The English sparrow is one of the most common birds in Nebraska and in the United States. Originally found in England and northern Europe, the sparrow was brought to this country in 1851. Today sparrows are generally considered pests, but in the mid-1870s they were sought as a remedy for the hordes of grasshoppers which frequently visited Nebraska and other states during those years. Several letters among the papers of Governor Silas Garber in the collections of the Nebraska State Historical Society provide information regarding the introduction of the English sparrow into this state.



William Stolley, prominent Hall County farmer and early settler of Grand Island, advocated the sparrow as a solution to the grasshopper problem. Stolley wrote Governor Garber on November 18, 1876, to suggest a “remedy, which I am confident will do much towards checking the pest (grasshoppers), if properly carried out. It is a well established fact that the so-called English Sparrow is one of the greatest destroyers of insects known . . . . Would it not be well therefore to introduce the English Sparrow in sufficient numbers in the several states subject to the grasshopper plague, to insure soon the increase of these birds in great numbers, and thus to provide for a standing army of little soldiers who will do their work most effectually?” Stolley was speaking from experience, as he had brought ten sparrows to Hall County the previous year.

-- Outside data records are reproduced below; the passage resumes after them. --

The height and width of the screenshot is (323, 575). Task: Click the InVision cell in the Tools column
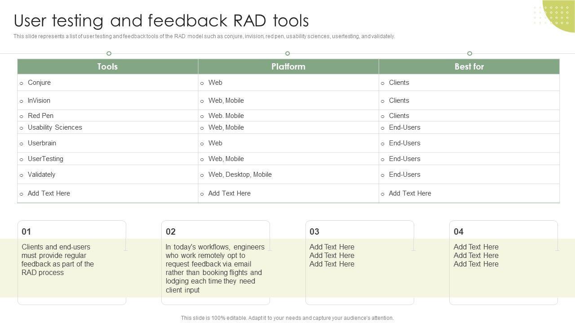[39, 100]
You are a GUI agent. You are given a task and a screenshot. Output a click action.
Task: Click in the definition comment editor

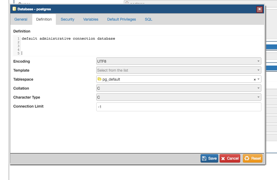coord(140,46)
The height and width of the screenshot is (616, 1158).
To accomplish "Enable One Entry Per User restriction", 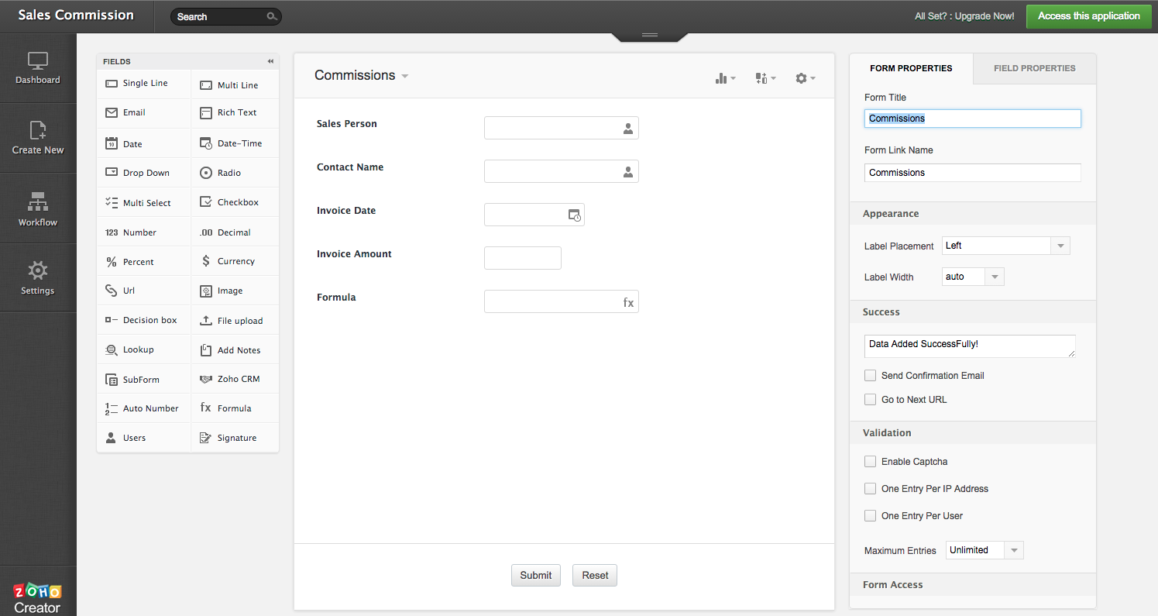I will coord(870,515).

Apparently the governor was receptive to the proposals of Stolley and others, for he requested information regarding sparrows from the New York Department of Public Parks. Department officials replied that the sparrows in New York had not yet become so numerous as to exceed their usefulness, but doubted that the bird would prove of value as a grasshopper remedy in Nebraska. Nevertheless, the department offered to supply fifty or one hundred sparrows for experimental purposes, noting that the birds were then selling for seventy-five cents a pair in New York. Governor Garber responded favorably to the offer, and one hundred sparrows were duly shipped from New York on June 1, 1877. Whether these particular birds survived is not known, but the species as a whole has obviously thrived in Nebraska. However, the sparrow proved unnecessary as a solution to the grasshopper problem, because the worst of the invasions were over by 1877.